廃陸の旅団
第二章〜それぞれの翼〜
時は流れ
「…………よってここに、ウェイバー副隊長にリリー・ホフマン軍曹を任命する。」
大ホールに正装をした軍人が集まる。
リリーは壇上に登り、現ウェイバー隊長から、副隊長の任命証を受け取った。
「副隊長となり一層の危険な任務、そしてより大きな責任が問われることになる。が、君なら出来ると私は信じているよ。」
「はっ。」
リリーは堂々と敬礼をすると壇を降りていった。
「いやぁ格好良かったよリリー。」
「……その声は、マールちゃん!?」
しばらく見ないうちにすっかり成長したマールの姿にリリーは驚く。
以前はリリーの肩くらいまでしかなかった身長も、今ではリリーと並ぶまでになっていた。
アンバータワー強襲及び新人サーベラー拉致から三年。
廃陸の旅団の行方は知れず軍は手を焼いていた。
「カムイが連れ去られてから3年。きっと私が連れ戻してみせる。その為に力を付けたんだもの。」
何に対しても遠慮しがちだった大人しい少女の姿は、もう面影すらもない。
リリーはこの3年という時間を己の鍛練の為だけに使った。
それも全て――
「愛するカムイの為よねリリー?」
「へっ……?そ、そそ、私はそんなつもりじゃ、だってカムイは同期で、でもって、あれ?」
マールのからかいに動揺してしまう姿は以前と変わってはいないが、確実に前へと進んでいた。

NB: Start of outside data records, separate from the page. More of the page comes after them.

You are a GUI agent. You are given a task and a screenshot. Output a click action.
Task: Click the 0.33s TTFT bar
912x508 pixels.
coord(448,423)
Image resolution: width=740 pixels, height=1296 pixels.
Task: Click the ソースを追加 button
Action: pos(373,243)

「何やら騒がしいと思ってきてみたら懐かしい顔ですね。」
そんな2人の元に現れた男。
「ニーガル。相変わらず忙しそうね。」
「最近はそこそこですけどね。世界各地の修道院を巡り、至る所で負傷者の救護に当たる旅をしていた貴女ほどではありませんよマール。」
3年という月日の中で、リリーだけが成長していたわけではない。
マールは旅団強襲の復興を手伝うと、再びガブリエルを訪れた。
そこでマリアとロディーにより、修道院への復帰の条件として、世界各地を周り悩める者を救い、傷ついた者を癒す旅に出ていたのだった。